Indian stocks are outperforming their BRIC peers by the most ever as investment from abroad defies outflows from other major emerging markets.
The CHART OF THE DAY shows the ratio of the S&P BSE Sensex Index versus the MSCI BRIC Index reached the highest since Bloomberg started tracking the data in December 1994. The Sensex rose 0.1 percent this year through June 10, compared with losses of between 11 percent and 16 percent for the Hang Seng China Enterprises Index, Russia’s Micex Index and Brazil’s Ibovespa. The bottom panel shows India’s net foreign equity inflows of $15.3 billion are the highest ever for the year-to-June 7 period.

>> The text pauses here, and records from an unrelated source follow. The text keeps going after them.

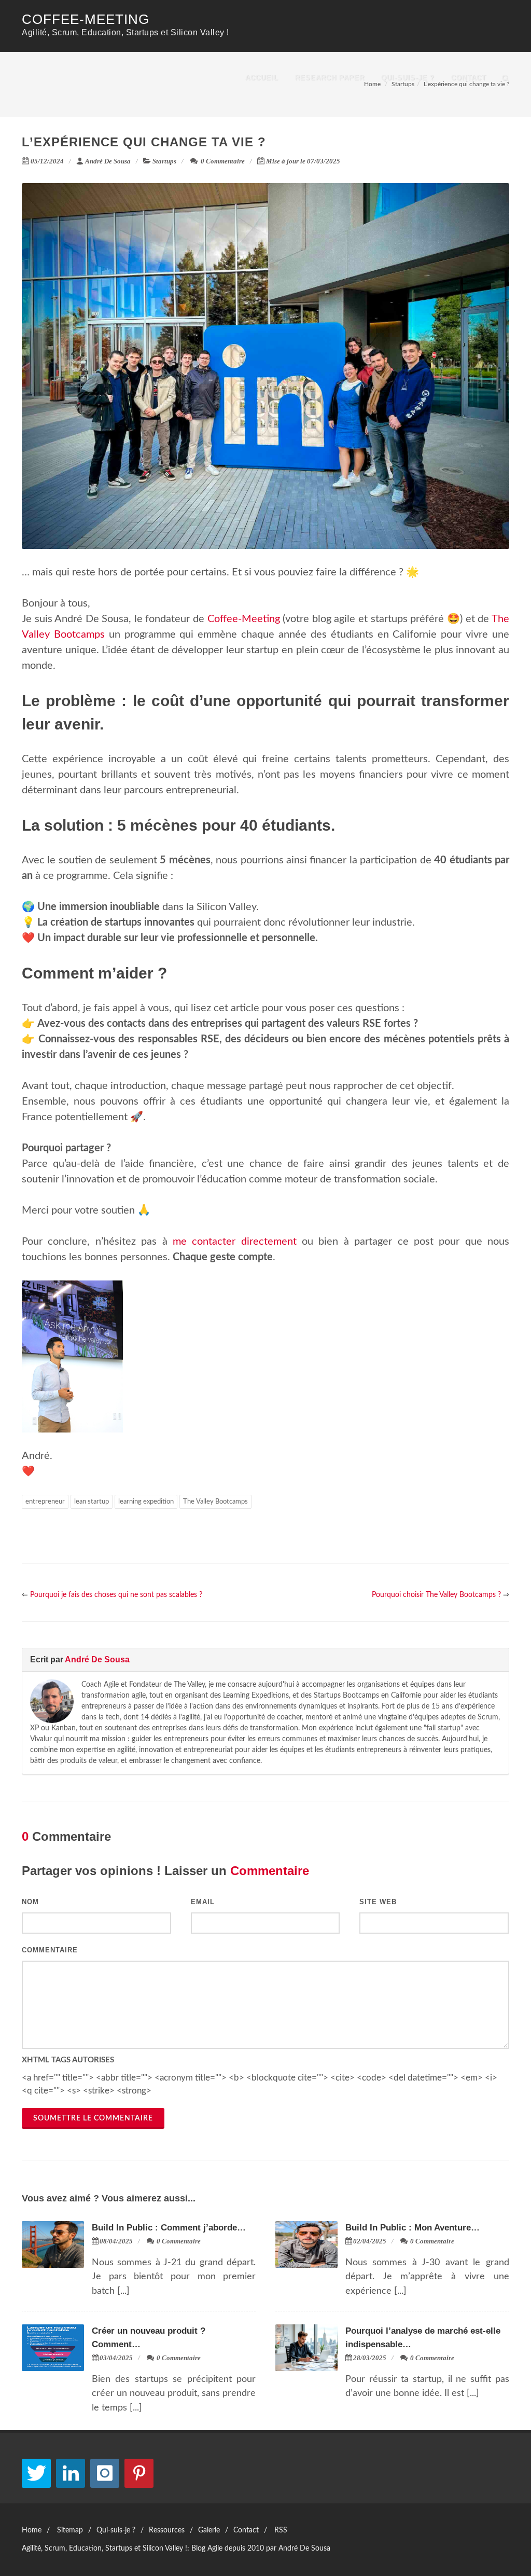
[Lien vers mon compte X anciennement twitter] (36, 2473)
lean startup (91, 1501)
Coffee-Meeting (85, 19)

Overseas investors pumped $221 million into Indian shares last week, according to data compiled by Bloomberg. That compares with outflows of $5 billion from emerging equities in the five days to June 5, the most since August 2011, Morgan Stanley said, citing EPFR Global. Investors pulled some $1.5 billion from Chinese equities, $530 million from Brazil and $360 million from Russia during the period, Morgan Stanley said.
“I’d attribute this more to the poor performance of Brazil, China and Russia rather than good performance of India,” said Peter Elston, head of Asia Pacific strategy at Aberdeen Asset Management in Singapore. “China has been struggling with containing a credit-fuelled investment binge, Russia with a weak oil price, and Brazil with inflation. It should be noted that in the case of India, inflation has been falling.”
Overseas investors continued to plow funds into Indian stocks last week even as a plunge in the rupee to a record low triggered concern that energy prices may rise in a nation that imports about 80 percent of its oil. Foreign funds sold more than $1 billion of the nation’s corporate and sovereign bonds in the same period, the most ever.
Indian wholesale prices increased 4.89 percent in April from a year earlier, a 41-month low. The Reserve Bank of India will review monetary policy on June 17 after cutting the repurchase rate by 75 basis points this year to 7.25 percent. Governor Duvvuri Subbarao indicated after the most recent cut on May 3 that the nation has almost no space to ease further.